Top of Dataset excerpts
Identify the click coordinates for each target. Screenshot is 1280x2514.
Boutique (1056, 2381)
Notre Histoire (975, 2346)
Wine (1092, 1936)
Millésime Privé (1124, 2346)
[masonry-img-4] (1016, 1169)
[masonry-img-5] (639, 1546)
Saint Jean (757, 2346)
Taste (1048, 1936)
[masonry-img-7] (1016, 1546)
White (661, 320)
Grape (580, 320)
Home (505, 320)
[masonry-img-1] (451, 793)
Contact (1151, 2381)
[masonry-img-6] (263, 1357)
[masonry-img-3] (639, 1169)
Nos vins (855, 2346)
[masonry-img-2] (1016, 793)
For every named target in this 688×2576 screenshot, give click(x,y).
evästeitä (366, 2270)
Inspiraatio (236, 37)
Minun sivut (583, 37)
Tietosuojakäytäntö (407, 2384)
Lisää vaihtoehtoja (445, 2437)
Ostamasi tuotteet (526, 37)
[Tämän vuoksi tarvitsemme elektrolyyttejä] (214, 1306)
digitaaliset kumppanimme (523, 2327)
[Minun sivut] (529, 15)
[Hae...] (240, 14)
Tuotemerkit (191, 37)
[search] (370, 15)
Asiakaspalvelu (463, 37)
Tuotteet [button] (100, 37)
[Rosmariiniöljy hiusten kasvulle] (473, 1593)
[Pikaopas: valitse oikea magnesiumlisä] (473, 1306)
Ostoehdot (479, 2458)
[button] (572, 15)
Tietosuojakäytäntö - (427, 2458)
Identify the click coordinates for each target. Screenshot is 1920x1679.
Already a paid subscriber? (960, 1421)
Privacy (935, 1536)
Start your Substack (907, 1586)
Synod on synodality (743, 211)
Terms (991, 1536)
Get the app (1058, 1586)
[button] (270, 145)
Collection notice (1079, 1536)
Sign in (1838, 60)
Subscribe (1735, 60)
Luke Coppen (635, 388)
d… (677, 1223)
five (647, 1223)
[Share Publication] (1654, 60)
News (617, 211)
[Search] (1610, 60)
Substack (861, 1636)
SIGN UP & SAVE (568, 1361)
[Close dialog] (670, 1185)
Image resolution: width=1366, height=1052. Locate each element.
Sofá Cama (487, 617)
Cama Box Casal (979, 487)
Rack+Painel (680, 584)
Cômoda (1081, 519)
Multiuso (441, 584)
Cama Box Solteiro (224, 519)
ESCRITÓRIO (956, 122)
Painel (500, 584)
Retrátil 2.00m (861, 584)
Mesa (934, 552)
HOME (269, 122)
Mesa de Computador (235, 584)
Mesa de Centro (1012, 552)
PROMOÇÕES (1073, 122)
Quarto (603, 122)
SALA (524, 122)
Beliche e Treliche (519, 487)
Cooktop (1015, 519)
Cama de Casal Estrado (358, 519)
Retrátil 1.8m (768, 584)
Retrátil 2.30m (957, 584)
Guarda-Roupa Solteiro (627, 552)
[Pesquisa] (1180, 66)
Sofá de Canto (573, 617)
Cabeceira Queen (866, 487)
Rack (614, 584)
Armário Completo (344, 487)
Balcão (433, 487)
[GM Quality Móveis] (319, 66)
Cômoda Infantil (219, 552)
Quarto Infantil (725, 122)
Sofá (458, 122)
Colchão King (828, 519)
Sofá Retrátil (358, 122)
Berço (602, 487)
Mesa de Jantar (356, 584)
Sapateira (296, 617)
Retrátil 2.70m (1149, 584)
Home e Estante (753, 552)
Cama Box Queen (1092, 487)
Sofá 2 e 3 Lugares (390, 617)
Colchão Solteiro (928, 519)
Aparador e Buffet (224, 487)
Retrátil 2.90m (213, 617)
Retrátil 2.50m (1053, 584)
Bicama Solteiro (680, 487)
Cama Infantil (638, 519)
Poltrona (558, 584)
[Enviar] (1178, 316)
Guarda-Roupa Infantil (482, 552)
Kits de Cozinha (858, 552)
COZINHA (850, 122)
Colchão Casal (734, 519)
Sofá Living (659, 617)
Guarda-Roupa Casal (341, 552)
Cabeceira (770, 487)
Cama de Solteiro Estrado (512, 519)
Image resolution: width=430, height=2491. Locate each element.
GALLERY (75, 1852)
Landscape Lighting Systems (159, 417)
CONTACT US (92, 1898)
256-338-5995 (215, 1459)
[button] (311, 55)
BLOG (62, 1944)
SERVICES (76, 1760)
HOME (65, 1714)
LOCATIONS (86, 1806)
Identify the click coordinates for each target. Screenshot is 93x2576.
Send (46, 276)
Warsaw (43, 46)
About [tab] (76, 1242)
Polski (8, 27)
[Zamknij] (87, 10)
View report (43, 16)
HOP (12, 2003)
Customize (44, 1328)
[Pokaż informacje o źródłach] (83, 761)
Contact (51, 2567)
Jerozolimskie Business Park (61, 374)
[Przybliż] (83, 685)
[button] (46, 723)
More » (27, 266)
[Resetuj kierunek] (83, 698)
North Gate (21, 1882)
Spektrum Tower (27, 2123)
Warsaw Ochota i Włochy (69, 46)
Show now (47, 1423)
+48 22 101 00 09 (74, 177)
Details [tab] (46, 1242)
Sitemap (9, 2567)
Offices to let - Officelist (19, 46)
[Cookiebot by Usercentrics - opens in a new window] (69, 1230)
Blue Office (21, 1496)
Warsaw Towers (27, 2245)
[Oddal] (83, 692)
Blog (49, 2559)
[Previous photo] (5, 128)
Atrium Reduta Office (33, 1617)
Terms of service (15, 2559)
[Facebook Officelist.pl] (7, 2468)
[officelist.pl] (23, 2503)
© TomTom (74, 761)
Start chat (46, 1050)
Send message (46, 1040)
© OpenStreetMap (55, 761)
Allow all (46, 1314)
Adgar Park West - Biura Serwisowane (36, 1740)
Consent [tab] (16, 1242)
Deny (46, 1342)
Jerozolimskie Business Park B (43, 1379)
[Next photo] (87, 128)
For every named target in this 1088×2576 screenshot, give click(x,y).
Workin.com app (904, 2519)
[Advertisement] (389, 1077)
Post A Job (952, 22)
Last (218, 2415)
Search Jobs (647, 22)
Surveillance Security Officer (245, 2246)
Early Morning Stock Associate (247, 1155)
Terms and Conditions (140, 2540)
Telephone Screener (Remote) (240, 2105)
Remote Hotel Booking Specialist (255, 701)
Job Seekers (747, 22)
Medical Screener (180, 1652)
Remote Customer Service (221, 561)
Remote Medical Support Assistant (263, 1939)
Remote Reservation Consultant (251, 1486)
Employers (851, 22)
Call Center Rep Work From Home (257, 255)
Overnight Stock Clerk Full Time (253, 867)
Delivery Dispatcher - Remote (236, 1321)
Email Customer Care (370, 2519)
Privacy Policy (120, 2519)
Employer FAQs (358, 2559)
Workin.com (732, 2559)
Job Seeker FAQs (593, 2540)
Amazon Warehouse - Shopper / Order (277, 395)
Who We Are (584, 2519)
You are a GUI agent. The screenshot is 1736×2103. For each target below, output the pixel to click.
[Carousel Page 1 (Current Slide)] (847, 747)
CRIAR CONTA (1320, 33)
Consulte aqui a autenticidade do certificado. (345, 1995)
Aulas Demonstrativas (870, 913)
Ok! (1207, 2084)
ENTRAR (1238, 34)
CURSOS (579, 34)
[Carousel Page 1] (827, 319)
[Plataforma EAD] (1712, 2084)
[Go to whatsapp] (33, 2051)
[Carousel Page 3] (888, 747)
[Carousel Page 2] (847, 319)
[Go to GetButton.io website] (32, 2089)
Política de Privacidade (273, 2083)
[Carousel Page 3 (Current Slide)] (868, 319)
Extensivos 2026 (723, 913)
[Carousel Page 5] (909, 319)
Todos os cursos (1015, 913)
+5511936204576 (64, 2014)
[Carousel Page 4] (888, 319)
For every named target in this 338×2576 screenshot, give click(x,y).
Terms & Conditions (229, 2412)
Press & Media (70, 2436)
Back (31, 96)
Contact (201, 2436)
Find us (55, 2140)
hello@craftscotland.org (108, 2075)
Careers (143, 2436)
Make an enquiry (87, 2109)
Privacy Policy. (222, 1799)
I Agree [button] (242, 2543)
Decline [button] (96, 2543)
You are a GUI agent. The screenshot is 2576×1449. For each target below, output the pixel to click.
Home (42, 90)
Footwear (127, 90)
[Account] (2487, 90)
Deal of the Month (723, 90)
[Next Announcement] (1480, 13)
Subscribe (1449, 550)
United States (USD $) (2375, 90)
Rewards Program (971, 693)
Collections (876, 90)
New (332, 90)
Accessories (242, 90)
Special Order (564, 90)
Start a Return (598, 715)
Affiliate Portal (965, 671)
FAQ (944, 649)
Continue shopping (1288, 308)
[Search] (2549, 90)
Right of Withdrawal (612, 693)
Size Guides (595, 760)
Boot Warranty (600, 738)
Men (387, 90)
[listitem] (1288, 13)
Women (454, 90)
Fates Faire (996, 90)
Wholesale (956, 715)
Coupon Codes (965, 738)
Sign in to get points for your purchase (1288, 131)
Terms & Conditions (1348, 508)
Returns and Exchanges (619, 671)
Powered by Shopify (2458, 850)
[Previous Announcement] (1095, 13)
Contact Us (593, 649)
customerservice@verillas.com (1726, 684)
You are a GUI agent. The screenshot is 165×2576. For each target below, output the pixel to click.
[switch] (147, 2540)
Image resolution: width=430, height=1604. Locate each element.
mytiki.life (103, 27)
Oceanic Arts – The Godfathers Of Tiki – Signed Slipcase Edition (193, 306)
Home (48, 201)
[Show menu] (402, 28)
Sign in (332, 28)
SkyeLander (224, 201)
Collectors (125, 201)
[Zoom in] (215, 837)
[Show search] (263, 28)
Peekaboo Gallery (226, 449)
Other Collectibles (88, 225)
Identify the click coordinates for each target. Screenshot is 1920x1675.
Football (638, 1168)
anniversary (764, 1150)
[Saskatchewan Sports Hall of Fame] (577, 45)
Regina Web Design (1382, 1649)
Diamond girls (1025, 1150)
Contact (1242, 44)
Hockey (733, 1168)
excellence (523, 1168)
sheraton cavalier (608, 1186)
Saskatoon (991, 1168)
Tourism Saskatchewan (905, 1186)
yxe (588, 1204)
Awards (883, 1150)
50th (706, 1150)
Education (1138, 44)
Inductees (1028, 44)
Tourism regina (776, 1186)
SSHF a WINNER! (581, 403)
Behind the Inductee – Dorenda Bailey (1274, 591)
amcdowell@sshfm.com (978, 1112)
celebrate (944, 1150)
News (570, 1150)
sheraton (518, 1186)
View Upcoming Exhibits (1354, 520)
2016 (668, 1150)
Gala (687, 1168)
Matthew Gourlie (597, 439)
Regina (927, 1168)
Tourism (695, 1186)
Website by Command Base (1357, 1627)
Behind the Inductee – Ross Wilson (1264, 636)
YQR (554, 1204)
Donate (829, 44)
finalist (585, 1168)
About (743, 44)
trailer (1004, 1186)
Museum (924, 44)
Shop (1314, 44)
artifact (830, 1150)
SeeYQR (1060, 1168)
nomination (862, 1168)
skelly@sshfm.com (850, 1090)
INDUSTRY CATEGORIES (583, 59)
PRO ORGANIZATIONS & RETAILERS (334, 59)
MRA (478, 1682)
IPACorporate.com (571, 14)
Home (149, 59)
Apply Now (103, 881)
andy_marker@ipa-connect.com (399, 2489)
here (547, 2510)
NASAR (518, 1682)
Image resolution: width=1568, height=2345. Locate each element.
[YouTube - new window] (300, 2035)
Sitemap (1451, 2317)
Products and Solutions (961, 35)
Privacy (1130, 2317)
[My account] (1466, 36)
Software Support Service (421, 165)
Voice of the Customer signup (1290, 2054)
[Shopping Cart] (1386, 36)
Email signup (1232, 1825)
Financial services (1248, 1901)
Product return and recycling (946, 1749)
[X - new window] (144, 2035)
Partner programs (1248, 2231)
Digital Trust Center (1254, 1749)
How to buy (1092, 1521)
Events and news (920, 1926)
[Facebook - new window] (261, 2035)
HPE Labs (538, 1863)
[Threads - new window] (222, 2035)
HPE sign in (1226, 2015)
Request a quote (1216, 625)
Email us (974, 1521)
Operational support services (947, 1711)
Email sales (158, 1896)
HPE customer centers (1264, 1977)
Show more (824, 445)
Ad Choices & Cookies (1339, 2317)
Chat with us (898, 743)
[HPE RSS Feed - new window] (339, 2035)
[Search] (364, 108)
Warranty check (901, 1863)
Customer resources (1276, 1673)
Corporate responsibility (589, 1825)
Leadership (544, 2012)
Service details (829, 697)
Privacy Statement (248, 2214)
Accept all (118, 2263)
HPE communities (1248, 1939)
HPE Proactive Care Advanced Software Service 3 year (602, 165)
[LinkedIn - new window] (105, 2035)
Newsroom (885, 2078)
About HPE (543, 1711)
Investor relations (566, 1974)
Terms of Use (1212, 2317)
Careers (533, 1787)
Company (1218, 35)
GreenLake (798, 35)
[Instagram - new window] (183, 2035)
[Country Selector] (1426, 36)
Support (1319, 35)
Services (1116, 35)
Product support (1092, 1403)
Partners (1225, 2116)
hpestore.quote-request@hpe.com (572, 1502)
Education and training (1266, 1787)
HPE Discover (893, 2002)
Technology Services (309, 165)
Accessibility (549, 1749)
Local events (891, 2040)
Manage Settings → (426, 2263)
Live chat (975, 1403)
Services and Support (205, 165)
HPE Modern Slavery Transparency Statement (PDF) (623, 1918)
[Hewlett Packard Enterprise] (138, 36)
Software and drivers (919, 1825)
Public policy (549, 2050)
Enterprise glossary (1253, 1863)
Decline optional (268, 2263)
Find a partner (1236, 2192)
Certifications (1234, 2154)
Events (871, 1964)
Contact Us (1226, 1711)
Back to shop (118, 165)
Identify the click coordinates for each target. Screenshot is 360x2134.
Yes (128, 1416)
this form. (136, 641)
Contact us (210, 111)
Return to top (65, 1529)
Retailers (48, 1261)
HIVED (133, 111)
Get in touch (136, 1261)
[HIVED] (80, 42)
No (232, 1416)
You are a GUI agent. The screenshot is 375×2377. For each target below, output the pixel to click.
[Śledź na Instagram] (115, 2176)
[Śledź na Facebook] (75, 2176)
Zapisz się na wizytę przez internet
Bottom of Dataset excerpts
# [Instructions to follow]
Repeat, exactly as they stand above, the lines from the line with "Cama Box Solteiro (224, 519)" to the line with "Sofá 2 e 3 Lugares (390, 617)", both lines included.

# [Exercise answer]
Cama Box Solteiro (224, 519)
ESCRITÓRIO (956, 122)
Painel (500, 584)
Retrátil 2.00m (861, 584)
Mesa (934, 552)
HOME (269, 122)
Mesa de Computador (235, 584)
Mesa de Centro (1012, 552)
PROMOÇÕES (1073, 122)
Quarto (603, 122)
SALA (524, 122)
Beliche e Treliche (519, 487)
Cooktop (1015, 519)
Cama de Casal Estrado (358, 519)
Retrátil 1.8m (768, 584)
Retrátil 2.30m (957, 584)
Guarda-Roupa Solteiro (627, 552)
[Pesquisa] (1180, 66)
Sofá de Canto (573, 617)
Cabeceira Queen (866, 487)
Rack (614, 584)
Armário Completo (344, 487)
Balcão (433, 487)
[GM Quality Móveis] (319, 66)
Cômoda Infantil (219, 552)
Quarto Infantil (725, 122)
Sofá (458, 122)
Colchão King (828, 519)
Sofá Retrátil (358, 122)
Berço (602, 487)
Mesa de Jantar (356, 584)
Sapateira (296, 617)
Retrátil 2.70m (1149, 584)
Home e Estante (753, 552)
Cama Box Queen (1092, 487)
Sofá 2 e 3 Lugares (390, 617)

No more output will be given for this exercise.